Calculus Integration Based Proof that the Volume of a Parallelepiped spanned by $\{v_1, \ldots, v_n\}$ is $\text{det}(v_1, \ldots, v_n)$?

Solution 1:

This is just Cavalieri's principle in action, but I get it that you want to write down the integral. So, $$E^{\alpha\beta}(c)Q = \{x\in\Bbb R^N: 0\le x_i\le 1, i\ne\alpha,\ cx_\beta\le x_\alpha\le cx_\beta + 1\}.$$ By Fubini's Theorem, do the $\alpha\beta$ integral and then the rest over the usual cube in $\Bbb R^{N-2}$. Thus, the volume is $$\int_0^1\int_{cx_\beta}^{cx_\beta+1}dx_\alpha\,dx_\beta = \int_0^1 x_\alpha\Big|_{cx_\beta}^{cx_\beta+1}\,dx_\beta = \int_0^1 1\,dx_\beta = 1,$$ of course, as required. (Drawing the two-dimensional parallelogram is, of course, helpful, but not necessary.)

Solution 2:

We can actually make further reductions. Suppose $T:\Bbb{R}^n\to\Bbb{R}^n$ is the linear transformation \begin{align} T(x_1,\dots, x_n)&=(x_1+x_2,x_2,\cdots, x_n) \end{align} In terms of matrices, we're taking the second row of the identity matrix and adding it to the first row.
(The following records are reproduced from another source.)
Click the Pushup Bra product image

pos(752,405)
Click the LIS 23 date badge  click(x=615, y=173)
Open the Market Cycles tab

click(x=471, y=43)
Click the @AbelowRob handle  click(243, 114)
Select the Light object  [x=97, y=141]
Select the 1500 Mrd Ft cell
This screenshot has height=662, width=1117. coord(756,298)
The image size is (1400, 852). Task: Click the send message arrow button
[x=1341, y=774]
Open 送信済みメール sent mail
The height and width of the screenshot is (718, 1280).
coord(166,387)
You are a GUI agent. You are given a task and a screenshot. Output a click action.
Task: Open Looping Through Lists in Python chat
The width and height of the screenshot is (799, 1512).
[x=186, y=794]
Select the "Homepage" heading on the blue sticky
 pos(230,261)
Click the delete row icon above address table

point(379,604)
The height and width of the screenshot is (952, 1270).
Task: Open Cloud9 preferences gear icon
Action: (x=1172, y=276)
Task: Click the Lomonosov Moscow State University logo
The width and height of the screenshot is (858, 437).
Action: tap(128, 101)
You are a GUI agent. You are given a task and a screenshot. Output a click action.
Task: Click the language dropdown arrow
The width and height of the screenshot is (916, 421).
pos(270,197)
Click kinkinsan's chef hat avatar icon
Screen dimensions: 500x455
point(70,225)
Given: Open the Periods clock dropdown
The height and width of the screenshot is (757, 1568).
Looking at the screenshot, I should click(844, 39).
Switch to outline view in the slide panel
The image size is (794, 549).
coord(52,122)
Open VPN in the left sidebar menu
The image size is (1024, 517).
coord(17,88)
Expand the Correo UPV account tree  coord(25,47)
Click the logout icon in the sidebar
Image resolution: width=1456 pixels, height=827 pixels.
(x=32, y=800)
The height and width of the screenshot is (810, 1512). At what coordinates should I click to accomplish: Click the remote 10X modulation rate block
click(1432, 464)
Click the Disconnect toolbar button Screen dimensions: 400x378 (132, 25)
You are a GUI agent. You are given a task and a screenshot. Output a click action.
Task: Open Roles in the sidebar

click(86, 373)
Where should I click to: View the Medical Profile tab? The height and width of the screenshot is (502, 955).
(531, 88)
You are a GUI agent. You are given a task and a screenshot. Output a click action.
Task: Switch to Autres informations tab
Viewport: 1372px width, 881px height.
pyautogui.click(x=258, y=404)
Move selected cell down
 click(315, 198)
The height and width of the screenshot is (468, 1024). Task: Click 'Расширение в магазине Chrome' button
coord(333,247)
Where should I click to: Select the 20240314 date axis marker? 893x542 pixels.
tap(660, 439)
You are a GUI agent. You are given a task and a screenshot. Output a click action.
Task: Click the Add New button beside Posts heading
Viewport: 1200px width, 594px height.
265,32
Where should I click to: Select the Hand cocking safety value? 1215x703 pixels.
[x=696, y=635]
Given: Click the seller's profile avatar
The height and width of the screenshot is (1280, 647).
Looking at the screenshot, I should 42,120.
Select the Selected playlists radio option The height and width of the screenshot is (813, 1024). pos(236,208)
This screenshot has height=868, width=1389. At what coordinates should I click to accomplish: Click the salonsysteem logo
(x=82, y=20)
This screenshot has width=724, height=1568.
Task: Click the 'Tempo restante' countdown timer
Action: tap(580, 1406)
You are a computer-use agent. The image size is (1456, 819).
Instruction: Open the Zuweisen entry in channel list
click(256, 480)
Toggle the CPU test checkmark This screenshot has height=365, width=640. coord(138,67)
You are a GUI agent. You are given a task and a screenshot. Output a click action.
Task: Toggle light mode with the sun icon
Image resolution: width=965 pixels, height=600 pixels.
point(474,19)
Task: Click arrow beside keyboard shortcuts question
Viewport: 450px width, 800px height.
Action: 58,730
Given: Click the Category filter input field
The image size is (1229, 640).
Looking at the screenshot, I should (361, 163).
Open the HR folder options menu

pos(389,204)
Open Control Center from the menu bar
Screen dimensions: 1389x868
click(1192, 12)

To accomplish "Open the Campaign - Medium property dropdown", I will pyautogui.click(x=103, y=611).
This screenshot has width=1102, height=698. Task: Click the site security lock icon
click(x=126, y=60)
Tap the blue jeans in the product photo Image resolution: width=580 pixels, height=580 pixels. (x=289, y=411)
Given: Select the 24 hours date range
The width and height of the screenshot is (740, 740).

We only need to restrict attention to this particular one, because we can perform row swaps to ensure we're only looking at rows 1 and 2, and then perform a scalar multiplication to ensure we only deal with $c=1$. Now, \begin{align} T(Q)&=\{\xi\in\Bbb{R}^n\,:\, \xi_2\leq \xi_1\leq \xi_2+1\,\quad\text{and}\quad \xi_2,\dots, \xi_n\in [0,1]\} \end{align} (i.e just put $\xi_1=x_1+x_2$, and $\xi_j=x_j$ for $j\geq 2$, and manipulate the inequalities $x_i\in [0,1]$ for all $i$ in terms of $\xi$). Now, we have \begin{align} \text{vol}(T(Q))&=\int_{T(Q)}1\,dV\\ &=\int_{[0,1]^{n-2}}\int_0^1\int_{\xi_2}^{\xi_2+1}1\,d\xi_1\,d\xi_2\, d(\xi_3,\dots, \xi_n)\tag{by Fubini}\\ &=\int_0^1(\xi_2+1-\xi_2)\,d\xi_2\\ &=1. \end{align} Here, it's clear that the integral over the last $n-2$ coordinates is trivially $1$ (this is just the $(n-2)$-dimensional volume of the cube $[0,1]^{n-2}$).